### Do this
Copy out the listing below, switching "Instruction" to "Command" everywhere it appears and leaving the rest unchanged.

------------------------------------

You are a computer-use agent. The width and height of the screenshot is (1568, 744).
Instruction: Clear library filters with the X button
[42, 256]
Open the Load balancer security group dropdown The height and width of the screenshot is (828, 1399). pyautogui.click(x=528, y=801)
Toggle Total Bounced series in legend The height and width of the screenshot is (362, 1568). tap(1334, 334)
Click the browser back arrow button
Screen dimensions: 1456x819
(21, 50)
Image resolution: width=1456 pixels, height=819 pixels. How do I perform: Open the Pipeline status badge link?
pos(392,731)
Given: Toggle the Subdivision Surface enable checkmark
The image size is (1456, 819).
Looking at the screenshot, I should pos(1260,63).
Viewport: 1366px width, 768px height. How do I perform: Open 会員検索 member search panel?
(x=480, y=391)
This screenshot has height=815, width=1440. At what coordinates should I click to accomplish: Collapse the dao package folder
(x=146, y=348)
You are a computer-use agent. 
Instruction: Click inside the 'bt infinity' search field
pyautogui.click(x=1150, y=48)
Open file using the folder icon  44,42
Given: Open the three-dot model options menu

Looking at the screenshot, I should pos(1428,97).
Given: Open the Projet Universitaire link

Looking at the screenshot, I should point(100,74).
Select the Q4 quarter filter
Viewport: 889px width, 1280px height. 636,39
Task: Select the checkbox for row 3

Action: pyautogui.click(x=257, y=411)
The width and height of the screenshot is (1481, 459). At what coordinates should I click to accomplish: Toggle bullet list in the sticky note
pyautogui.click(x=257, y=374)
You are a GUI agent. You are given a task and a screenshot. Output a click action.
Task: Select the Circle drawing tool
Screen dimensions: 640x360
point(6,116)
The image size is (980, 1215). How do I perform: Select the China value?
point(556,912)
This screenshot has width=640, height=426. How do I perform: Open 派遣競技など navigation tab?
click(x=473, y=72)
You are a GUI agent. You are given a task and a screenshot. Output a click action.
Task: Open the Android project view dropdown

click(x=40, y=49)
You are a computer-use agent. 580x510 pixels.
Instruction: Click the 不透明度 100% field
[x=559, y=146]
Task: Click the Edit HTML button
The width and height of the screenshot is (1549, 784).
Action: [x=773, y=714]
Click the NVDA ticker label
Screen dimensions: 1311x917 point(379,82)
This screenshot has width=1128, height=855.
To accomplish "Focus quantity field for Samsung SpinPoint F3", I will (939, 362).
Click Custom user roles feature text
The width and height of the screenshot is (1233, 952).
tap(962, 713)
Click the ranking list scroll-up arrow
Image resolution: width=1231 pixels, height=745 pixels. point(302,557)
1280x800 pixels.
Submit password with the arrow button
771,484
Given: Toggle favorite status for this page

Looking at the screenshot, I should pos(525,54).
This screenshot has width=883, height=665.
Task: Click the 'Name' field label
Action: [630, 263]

------------------------------------

### Solution to this exercise
You are a computer-use agent. The width and height of the screenshot is (1568, 744).
Command: Clear library filters with the X button
[42, 256]
Open the Load balancer security group dropdown The height and width of the screenshot is (828, 1399). pyautogui.click(x=528, y=801)
Toggle Total Bounced series in legend The height and width of the screenshot is (362, 1568). tap(1334, 334)
Click the browser back arrow button
Screen dimensions: 1456x819
(21, 50)
Image resolution: width=1456 pixels, height=819 pixels. How do I perform: Open the Pipeline status badge link?
pos(392,731)
Given: Toggle the Subdivision Surface enable checkmark
The image size is (1456, 819).
Looking at the screenshot, I should pos(1260,63).
Viewport: 1366px width, 768px height. How do I perform: Open 会員検索 member search panel?
(x=480, y=391)
This screenshot has height=815, width=1440. At what coordinates should I click to accomplish: Collapse the dao package folder
(x=146, y=348)
You are a computer-use agent. 
Command: Click inside the 'bt infinity' search field
pyautogui.click(x=1150, y=48)
Open file using the folder icon  44,42
Given: Open the three-dot model options menu

Looking at the screenshot, I should pos(1428,97).
Given: Open the Projet Universitaire link

Looking at the screenshot, I should point(100,74).
Select the Q4 quarter filter
Viewport: 889px width, 1280px height. 636,39
Task: Select the checkbox for row 3

Action: pyautogui.click(x=257, y=411)
The width and height of the screenshot is (1481, 459). At what coordinates should I click to accomplish: Toggle bullet list in the sticky note
pyautogui.click(x=257, y=374)
You are a GUI agent. You are given a task and a screenshot. Output a click action.
Task: Select the Circle drawing tool
Screen dimensions: 640x360
point(6,116)
The image size is (980, 1215). How do I perform: Select the China value?
point(556,912)
This screenshot has width=640, height=426. How do I perform: Open 派遣競技など navigation tab?
click(x=473, y=72)
You are a GUI agent. You are given a task and a screenshot. Output a click action.
Task: Open the Android project view dropdown

click(x=40, y=49)
You are a computer-use agent. 580x510 pixels.
Command: Click the 不透明度 100% field
[x=559, y=146]
Task: Click the Edit HTML button
The width and height of the screenshot is (1549, 784).
Action: [x=773, y=714]
Click the NVDA ticker label
Screen dimensions: 1311x917 point(379,82)
This screenshot has width=1128, height=855.
To accomplish "Focus quantity field for Samsung SpinPoint F3", I will (939, 362).
Click Custom user roles feature text
The width and height of the screenshot is (1233, 952).
tap(962, 713)
Click the ranking list scroll-up arrow
Image resolution: width=1231 pixels, height=745 pixels. point(302,557)
1280x800 pixels.
Submit password with the arrow button
771,484
Given: Toggle favorite status for this page

Looking at the screenshot, I should pos(525,54).
This screenshot has width=883, height=665.
Task: Click the 'Name' field label
Action: [630, 263]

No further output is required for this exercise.